New noise, wheel bearing?

saturn

#1

Decided to visit some of the National Parks again; Big Bend, Petrified Forest, Joshua Tree, Hurst Castle, Yosemite, Zion, Monument Valley, 4 corners and Mesa Verde. Upon leaving Mesa Verde, as I got above 40 MPH, it sounded like an airplane propeller from the front wheel. Another description would be a low tire, a winter tire on dry pavement, or the old Firestone FR680 tires that came on the car.

It is coming from the right front tire and the pitch is totally dependent on speed. Changing gears, coasting, accelerating or braking have no affect. Max volume is around 60 mph, the the pitch continues to rise with more speed even though the volume decreases.

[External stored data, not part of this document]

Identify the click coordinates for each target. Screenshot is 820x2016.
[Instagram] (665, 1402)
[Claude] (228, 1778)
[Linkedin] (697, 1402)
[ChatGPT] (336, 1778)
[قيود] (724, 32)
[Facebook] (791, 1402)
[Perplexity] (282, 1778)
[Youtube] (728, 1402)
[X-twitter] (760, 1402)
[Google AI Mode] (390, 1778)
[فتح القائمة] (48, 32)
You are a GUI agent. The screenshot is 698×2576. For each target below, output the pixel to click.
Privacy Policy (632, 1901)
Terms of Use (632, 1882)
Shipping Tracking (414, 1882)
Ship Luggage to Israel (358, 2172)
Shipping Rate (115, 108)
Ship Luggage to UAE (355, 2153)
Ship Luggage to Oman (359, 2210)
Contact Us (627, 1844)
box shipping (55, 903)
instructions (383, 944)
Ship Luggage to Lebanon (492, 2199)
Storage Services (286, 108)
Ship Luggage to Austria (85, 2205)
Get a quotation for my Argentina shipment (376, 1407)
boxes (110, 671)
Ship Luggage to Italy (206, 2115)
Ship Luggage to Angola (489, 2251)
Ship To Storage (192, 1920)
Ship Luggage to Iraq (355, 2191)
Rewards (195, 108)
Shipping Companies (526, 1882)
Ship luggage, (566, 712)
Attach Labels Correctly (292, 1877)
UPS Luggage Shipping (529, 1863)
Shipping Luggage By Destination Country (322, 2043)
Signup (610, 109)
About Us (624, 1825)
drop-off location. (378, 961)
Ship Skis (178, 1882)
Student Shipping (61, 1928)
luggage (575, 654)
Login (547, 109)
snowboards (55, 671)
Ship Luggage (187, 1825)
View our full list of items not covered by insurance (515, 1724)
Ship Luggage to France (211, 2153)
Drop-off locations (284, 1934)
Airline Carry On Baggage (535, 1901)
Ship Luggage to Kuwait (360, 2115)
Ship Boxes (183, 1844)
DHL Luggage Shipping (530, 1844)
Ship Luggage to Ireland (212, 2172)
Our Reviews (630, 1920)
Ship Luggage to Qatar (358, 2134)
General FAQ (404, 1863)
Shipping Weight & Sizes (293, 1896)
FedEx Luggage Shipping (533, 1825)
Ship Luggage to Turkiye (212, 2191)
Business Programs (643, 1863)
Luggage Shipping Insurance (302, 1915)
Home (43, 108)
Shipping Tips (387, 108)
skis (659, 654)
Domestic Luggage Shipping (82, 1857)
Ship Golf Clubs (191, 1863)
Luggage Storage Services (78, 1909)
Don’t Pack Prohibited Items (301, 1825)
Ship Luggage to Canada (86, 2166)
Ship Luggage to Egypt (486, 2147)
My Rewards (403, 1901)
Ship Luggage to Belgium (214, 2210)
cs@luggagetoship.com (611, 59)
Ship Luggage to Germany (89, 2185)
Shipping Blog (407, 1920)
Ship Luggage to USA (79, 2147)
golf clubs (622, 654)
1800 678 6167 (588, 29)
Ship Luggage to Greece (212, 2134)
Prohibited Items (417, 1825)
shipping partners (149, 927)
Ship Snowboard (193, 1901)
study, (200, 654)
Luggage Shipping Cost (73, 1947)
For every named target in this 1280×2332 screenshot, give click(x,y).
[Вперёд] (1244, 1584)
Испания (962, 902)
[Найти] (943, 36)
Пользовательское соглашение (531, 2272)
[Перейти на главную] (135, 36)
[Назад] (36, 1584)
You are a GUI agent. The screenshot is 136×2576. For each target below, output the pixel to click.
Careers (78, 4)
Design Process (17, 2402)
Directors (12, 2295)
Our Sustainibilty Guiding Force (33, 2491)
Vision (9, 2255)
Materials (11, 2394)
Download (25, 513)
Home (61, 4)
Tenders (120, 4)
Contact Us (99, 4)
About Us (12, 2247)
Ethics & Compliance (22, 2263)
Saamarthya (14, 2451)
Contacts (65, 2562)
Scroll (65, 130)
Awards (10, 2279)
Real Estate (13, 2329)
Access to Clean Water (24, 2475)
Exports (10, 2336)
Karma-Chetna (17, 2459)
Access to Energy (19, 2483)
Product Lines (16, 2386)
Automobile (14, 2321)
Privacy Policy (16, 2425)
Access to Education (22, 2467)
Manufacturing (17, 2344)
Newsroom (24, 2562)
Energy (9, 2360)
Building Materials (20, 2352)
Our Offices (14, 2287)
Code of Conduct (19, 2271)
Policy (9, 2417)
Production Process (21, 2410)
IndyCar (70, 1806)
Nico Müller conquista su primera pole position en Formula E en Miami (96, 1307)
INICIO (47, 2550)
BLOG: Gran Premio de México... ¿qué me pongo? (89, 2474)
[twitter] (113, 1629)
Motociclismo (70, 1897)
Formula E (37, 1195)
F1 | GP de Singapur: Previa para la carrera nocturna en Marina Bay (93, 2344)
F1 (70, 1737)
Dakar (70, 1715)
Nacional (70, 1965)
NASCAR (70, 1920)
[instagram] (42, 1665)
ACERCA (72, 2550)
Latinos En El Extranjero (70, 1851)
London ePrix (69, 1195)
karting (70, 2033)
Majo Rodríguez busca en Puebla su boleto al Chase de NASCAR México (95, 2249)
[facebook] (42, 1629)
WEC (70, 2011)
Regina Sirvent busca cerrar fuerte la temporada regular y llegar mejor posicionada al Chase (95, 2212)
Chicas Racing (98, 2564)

It does not sound like the growling sound I usually associate with a wheel bearing but it does get louder when turning to the left and quieter when turning to the right. The brakes now shake the steering wheel violently above 50 mph with a medium to hard application. No shaking below 50 mph or very light braking above 50. Also no shudder in the brake pedal, it is strictly in the steering wheel.

I’m in Elk City OK for the night. The sound has not gotten much worse since it started, if any worse. There is no play in the wheel when I shake it and it is not getting any hotter than the left wheel near the hub. I think it is the wheel bearing but I’m open to suggestions. I’ll finish the trip tomorrow, about 600 or so more miles, probably won’t get to look at it till Wed or Fri.

BTW, at 70 mph, road noise from rough surfaces or concrete pavement can drown out the sound but it is usually audible at 60 no matter the surface, even if only barely. It is most noticeable on a smooth, blacktop surface. Also there is a squeaking sound of metal scratching metal at very low speeds, <5 mph, dependent on speed and is not continuous. The repetition rate of the squeak is dependent on speed only but the frequency of the squeak doesn’t seem to change. I do not know if they are related but the squeak started somewhere in California and seems to only happen when slowing down from high speeds.

For those who don’t know me, 2002 Saturn SL, 5 speed, 274k miles.


#2

It sounds like your front brake rotors may be warped

But it also sounds like you have a bad RF bearing

if it were my car, the brakes would take priority, for the time being


#3

I think I’ve heard few descriptions that say “wheel bearing” like that one does. That includes the braking vibration IMO.


#4

Allow me to suggest a couple of “quick tests”.
First, jack up the suspect front wheel, with the tranny in neutral, the parking brakes applied, and the rear wheels well chocked. Spin the suspect wheel by hand while a friend slowly applies the brakes. If your rotors are warped, you’ll feel the variations in friction. Listen for grinding noises while you do this, and try wobbling the wheel to check for looseness. Either would be a symptom of a bad bearing.
If you’ve found nothing, try removing the wheel and turning the hub slowly by hand (no brake application). Sometimes you can feel roughness that’s attenuated by the weight of the wheel and tire.

Post the results here. We do care.


#5

The pitch change when you rock it left and right is the signature of a bad wheel bearing.


#6

Made it home. Mowing the lawn will take priority to the car. It isn’t going anywhere. I did wobble the wheel a few times on the ground and there wasn’t any detectable play.

It was kind of odd though, no abnormal noises until I came up to a stop sign, Then as I accelerated up through 50, it started. My experience is that wheel bearing noise comes on kind of gradually, but possibly the cage got sprung or one ball just disintegrated.


#7

Loosened the axle nuts on both sides, jacked it up and removed the wheels and calipers. Yep, its the wheel bearing. It doesn’t sound too bad right now but since I am selling it, and the car is in position, I’ll go ahead and replace both front wheel bearings, even though only the right side is making any noise. Rockauto here I come.


#8

R&R wheel bearings and hubs. No more propeller noise, no more shaking of the steering wheel when using brakes above 50 mph (tested up to 75 mph).


#9

Nice work
Sincere best.
By the way, if I’d noticed it was you I wouldn’t have bothered to go into such detail in such a “layman’s terms” way. But, alas, I did not notice… old age is catching up with me.